What to work on: Please report every line in the listing below that contains the word "Image".

** START Data excerpts **

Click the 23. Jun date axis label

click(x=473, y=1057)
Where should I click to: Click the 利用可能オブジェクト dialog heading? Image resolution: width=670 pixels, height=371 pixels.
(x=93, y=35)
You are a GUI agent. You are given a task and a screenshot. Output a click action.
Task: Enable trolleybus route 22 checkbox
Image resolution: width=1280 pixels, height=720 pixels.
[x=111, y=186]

** END Data excerpts **
** START Data excerpts **

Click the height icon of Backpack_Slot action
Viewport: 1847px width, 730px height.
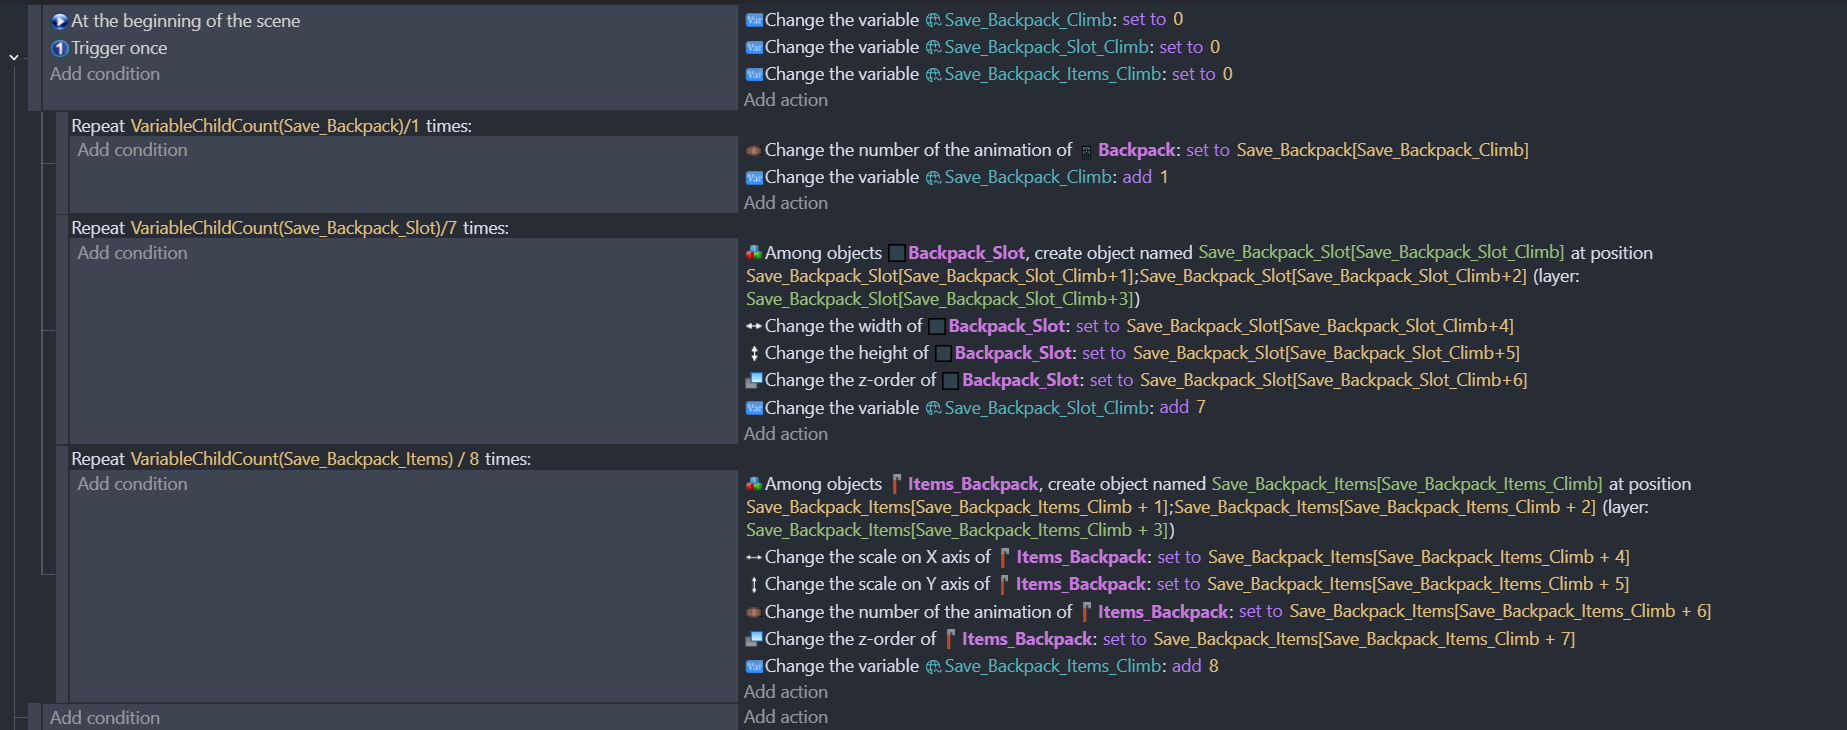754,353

** END Data excerpts **

Answer to the problem:
Where should I click to: Click the 利用可能オブジェクト dialog heading? Image resolution: width=670 pixels, height=371 pixels.
Image resolution: width=1280 pixels, height=720 pixels.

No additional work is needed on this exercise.